### AVAILABLE DATA
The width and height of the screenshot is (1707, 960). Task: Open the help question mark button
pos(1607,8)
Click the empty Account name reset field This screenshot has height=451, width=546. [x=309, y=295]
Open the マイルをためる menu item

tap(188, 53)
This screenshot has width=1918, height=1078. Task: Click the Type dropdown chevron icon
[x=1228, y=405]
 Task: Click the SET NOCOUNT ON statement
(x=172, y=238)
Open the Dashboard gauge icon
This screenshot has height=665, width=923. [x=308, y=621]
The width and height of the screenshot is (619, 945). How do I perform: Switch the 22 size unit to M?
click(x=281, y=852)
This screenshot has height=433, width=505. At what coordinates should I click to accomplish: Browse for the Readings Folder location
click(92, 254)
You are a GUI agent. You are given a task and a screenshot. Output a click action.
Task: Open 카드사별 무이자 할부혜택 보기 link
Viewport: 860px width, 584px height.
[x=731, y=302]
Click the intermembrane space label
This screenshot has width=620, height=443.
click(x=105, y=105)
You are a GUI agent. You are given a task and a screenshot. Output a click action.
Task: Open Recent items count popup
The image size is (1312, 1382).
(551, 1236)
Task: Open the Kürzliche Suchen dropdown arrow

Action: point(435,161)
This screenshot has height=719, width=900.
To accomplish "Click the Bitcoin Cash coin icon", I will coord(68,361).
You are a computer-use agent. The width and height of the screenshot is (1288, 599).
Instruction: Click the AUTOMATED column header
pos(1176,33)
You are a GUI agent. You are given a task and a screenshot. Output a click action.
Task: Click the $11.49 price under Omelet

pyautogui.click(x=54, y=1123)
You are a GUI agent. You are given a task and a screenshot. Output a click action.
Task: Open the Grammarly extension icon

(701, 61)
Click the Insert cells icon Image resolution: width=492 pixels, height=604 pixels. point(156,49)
######
WHAT TO DO: Reproduce every entry, word for word.

RESPONSE BELOW:
The width and height of the screenshot is (1707, 960). Task: Open the help question mark button
pos(1607,8)
Click the empty Account name reset field This screenshot has height=451, width=546. [x=309, y=295]
Open the マイルをためる menu item

tap(188, 53)
This screenshot has width=1918, height=1078. Task: Click the Type dropdown chevron icon
[x=1228, y=405]
 Task: Click the SET NOCOUNT ON statement
(x=172, y=238)
Open the Dashboard gauge icon
This screenshot has height=665, width=923. [x=308, y=621]
The width and height of the screenshot is (619, 945). How do I perform: Switch the 22 size unit to M?
click(x=281, y=852)
This screenshot has height=433, width=505. At what coordinates should I click to accomplish: Browse for the Readings Folder location
click(92, 254)
You are a GUI agent. You are given a task and a screenshot. Output a click action.
Task: Open 카드사별 무이자 할부혜택 보기 link
Viewport: 860px width, 584px height.
[x=731, y=302]
Click the intermembrane space label
This screenshot has width=620, height=443.
click(x=105, y=105)
You are a GUI agent. You are given a task and a screenshot. Output a click action.
Task: Open Recent items count popup
The image size is (1312, 1382).
(551, 1236)
Task: Open the Kürzliche Suchen dropdown arrow

Action: point(435,161)
This screenshot has height=719, width=900.
To accomplish "Click the Bitcoin Cash coin icon", I will coord(68,361).
You are a computer-use agent. The width and height of the screenshot is (1288, 599).
Instruction: Click the AUTOMATED column header
pos(1176,33)
You are a GUI agent. You are given a task and a screenshot. Output a click action.
Task: Click the $11.49 price under Omelet

pyautogui.click(x=54, y=1123)
You are a GUI agent. You are given a task and a screenshot. Output a click action.
Task: Open the Grammarly extension icon

(701, 61)
Click the Insert cells icon Image resolution: width=492 pixels, height=604 pixels. point(156,49)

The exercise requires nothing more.